I think that the easiest way to achieve this is to place an Arduino Nano on the board. This is kind of a cheat, as it means embedding a more powerful CPU into our breadboard CPU. A better alternative may be to attach an SD-card reader instead and use an EEPROM to bit-bang the SPI protocol, but I don't know how feasible this is. So, I'm fine with the Arduino hack for now.

The idea is to make the arduino disable the EEPROMs upon power-on by setting their CE pin high, and take control over some control lines. Hook up the following pins:

D2-D9 to the bus
D10 to MI control line
D11 to R1 control line
A1 to EEPROM CE pins
A2 to SR control line
A3 to the clock (configured as input)

Make the arduino listen to the clock (pin A3), write to the bus, and use the MI and RI lines to store the value on the bus in the memory address register and RAM. After the program has finished loading, disconnect from the bus and control lines (set the pins to INPUT to set them to high-impedance mode), bring the EEPROM CE pin low and the SR line high.

5. Expanding to 256 bytes of RAM

Required components:

1 Parallel SRAM memory IC like the GM76C28A-10
1 8-bit DIP switch
1 74LS32 quad OR gate
1 74LS157 line multiplexer
1 74LS161 4-bit counter
1 74LS173 4-bit register
1 74LS245 bus transceiver
4 Yellow LEDs
7 Green LEDs
11 220 Ohm resistors
Plenty of hook-up wire
In addition the to above, we will reuse the 74LS245 (bus transceiver), 74LS157 (2-input mux), 74LS04 (inverter), 8-bit DIP switch, toggle switch and push button from the existing build.

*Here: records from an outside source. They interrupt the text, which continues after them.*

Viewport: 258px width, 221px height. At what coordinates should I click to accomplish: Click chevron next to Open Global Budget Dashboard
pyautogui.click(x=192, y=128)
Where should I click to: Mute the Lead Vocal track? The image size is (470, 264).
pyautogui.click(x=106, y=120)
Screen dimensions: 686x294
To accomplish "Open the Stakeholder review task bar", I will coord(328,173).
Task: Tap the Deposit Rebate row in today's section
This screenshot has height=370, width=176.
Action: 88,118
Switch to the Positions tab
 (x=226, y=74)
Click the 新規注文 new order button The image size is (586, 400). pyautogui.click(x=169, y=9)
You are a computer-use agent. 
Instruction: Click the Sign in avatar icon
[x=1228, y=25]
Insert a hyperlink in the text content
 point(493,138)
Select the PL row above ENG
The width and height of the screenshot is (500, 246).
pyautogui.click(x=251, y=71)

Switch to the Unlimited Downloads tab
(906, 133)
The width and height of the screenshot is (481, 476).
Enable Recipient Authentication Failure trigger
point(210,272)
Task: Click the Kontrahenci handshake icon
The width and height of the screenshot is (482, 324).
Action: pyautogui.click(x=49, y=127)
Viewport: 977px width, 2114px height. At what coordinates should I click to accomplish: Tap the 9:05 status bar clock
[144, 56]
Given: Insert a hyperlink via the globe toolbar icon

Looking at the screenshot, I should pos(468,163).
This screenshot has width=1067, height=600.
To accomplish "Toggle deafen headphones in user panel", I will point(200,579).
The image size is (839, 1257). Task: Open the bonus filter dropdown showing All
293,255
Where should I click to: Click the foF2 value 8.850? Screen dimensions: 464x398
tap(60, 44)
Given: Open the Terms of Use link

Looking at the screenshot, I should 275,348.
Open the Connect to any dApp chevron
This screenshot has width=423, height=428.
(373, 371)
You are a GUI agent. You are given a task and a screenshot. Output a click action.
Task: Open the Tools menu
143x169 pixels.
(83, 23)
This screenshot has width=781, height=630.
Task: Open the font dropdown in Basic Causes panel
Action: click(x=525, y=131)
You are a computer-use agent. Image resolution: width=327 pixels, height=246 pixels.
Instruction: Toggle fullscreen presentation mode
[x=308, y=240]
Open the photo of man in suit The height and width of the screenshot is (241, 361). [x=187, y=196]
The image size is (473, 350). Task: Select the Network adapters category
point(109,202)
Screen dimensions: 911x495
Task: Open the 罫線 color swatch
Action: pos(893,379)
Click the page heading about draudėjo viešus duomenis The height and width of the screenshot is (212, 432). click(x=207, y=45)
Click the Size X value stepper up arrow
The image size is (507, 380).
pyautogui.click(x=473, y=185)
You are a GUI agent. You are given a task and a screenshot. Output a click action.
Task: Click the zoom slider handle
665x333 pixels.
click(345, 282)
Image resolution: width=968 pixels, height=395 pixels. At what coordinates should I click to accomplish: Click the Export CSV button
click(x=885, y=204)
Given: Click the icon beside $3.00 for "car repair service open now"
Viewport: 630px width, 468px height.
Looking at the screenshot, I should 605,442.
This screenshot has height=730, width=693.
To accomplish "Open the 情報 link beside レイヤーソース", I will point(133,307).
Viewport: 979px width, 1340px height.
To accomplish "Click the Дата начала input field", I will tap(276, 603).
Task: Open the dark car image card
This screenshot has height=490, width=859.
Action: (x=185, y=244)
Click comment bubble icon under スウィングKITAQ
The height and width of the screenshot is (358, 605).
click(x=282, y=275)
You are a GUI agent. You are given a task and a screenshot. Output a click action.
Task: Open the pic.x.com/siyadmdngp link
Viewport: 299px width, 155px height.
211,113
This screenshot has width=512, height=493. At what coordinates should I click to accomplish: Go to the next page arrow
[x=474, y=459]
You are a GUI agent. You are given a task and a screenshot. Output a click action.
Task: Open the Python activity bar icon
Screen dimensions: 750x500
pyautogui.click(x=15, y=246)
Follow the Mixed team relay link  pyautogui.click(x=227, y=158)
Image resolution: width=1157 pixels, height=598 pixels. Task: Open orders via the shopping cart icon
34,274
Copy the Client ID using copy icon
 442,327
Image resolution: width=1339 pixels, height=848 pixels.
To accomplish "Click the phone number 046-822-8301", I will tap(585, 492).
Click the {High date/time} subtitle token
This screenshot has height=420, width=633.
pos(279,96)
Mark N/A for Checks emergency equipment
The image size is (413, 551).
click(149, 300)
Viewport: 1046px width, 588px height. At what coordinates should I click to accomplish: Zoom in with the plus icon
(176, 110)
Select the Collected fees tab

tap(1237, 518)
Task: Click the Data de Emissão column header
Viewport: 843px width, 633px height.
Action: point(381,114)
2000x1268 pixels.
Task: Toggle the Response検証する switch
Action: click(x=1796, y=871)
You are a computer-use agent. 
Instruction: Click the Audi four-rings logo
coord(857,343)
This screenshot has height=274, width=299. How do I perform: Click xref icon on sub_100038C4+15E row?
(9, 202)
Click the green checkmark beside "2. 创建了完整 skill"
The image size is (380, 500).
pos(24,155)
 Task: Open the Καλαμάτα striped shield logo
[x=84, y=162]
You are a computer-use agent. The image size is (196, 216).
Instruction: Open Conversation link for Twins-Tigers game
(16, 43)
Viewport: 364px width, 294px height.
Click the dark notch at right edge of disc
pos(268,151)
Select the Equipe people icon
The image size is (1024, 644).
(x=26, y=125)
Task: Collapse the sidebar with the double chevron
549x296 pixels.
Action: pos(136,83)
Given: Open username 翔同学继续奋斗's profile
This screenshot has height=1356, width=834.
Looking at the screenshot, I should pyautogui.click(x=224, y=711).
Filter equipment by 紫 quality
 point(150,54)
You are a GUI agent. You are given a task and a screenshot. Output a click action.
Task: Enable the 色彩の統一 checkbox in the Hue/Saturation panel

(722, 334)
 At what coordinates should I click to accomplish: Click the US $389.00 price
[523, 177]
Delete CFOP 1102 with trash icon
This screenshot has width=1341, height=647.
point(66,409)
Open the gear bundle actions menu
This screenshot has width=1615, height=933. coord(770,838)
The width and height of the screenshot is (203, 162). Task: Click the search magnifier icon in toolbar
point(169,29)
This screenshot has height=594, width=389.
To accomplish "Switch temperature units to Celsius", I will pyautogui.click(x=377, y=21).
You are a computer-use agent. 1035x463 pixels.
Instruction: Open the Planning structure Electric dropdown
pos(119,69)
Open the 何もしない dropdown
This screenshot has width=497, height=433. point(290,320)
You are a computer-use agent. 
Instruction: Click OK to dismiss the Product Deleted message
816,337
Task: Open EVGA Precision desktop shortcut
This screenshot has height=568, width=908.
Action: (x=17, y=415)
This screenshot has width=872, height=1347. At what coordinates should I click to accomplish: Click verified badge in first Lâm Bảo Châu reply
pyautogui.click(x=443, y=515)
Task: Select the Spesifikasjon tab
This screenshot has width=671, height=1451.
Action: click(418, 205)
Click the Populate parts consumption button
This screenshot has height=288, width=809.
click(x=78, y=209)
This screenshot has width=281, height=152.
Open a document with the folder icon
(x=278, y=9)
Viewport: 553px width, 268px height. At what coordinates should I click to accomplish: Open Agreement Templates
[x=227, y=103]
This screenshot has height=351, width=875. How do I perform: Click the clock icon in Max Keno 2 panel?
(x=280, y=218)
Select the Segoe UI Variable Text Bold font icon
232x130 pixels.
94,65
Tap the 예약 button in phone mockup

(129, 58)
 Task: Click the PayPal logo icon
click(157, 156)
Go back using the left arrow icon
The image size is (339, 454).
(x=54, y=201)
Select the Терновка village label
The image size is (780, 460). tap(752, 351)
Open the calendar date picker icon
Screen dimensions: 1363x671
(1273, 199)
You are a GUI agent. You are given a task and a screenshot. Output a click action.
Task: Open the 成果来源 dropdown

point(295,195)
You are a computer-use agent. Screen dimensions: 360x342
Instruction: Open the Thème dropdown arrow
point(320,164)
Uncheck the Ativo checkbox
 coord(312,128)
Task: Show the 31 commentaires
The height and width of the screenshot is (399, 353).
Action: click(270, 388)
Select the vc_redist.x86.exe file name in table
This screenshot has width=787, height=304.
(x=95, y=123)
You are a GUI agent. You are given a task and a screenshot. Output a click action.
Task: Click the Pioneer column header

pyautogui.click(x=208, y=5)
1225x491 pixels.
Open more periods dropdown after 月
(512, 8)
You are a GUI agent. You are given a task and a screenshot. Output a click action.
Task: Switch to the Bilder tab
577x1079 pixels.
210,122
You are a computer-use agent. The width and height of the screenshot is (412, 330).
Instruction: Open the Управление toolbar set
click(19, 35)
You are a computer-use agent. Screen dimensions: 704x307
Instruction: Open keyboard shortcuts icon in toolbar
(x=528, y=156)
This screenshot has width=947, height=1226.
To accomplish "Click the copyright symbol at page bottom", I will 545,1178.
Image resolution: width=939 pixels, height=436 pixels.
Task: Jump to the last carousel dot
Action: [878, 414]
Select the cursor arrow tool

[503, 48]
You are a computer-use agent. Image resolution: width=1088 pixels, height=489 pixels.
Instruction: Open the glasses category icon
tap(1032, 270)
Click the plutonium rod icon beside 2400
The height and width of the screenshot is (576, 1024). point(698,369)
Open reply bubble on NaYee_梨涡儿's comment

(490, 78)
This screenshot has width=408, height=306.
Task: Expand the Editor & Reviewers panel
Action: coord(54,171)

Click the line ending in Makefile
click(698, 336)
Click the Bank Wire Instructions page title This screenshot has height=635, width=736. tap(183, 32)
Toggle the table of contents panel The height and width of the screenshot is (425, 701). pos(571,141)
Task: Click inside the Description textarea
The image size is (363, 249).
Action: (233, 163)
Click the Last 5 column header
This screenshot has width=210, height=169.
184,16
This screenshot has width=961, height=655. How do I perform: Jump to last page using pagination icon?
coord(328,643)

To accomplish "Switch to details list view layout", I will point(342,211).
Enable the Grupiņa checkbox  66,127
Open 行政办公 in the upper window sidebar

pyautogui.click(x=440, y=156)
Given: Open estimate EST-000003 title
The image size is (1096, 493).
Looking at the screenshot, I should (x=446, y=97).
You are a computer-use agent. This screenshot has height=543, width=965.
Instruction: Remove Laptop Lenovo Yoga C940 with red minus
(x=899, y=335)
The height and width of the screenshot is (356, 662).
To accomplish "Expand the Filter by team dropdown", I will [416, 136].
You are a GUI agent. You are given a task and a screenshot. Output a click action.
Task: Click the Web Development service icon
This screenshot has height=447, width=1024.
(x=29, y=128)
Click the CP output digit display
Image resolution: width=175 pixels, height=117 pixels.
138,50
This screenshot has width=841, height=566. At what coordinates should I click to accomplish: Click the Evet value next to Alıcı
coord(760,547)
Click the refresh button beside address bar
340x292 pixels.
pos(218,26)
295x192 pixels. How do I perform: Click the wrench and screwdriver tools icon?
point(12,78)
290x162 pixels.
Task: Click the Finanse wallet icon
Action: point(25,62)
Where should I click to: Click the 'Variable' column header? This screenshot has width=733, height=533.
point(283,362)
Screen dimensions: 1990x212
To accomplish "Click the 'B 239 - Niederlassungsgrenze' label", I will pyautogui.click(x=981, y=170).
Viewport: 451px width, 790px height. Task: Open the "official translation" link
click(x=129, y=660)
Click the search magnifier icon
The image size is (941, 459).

Admittedly, this modification is not really easy and is quite a drastic change in terms of hardware, but in my opinion completely worth it. While our memory address and program counter registers only have 4 bits, our data bus is 8 bits, so in theory we could use 8-bit addressing to get access to a whopping 256 bytes of memory. The expansion can be achieved by first doubling up the memory address DIP switch, the 74LS157 line multiplexer, 74LS173 memory address register and 74LS161 program counter. Next, the RAM chip needs to upgraded to something larger. This means that in all likelihood, the upgraded RAM chip uses the same data-lines for both input and output. The circuit must be re-arranged to take this into account, and that is the most complex change we'll have to make.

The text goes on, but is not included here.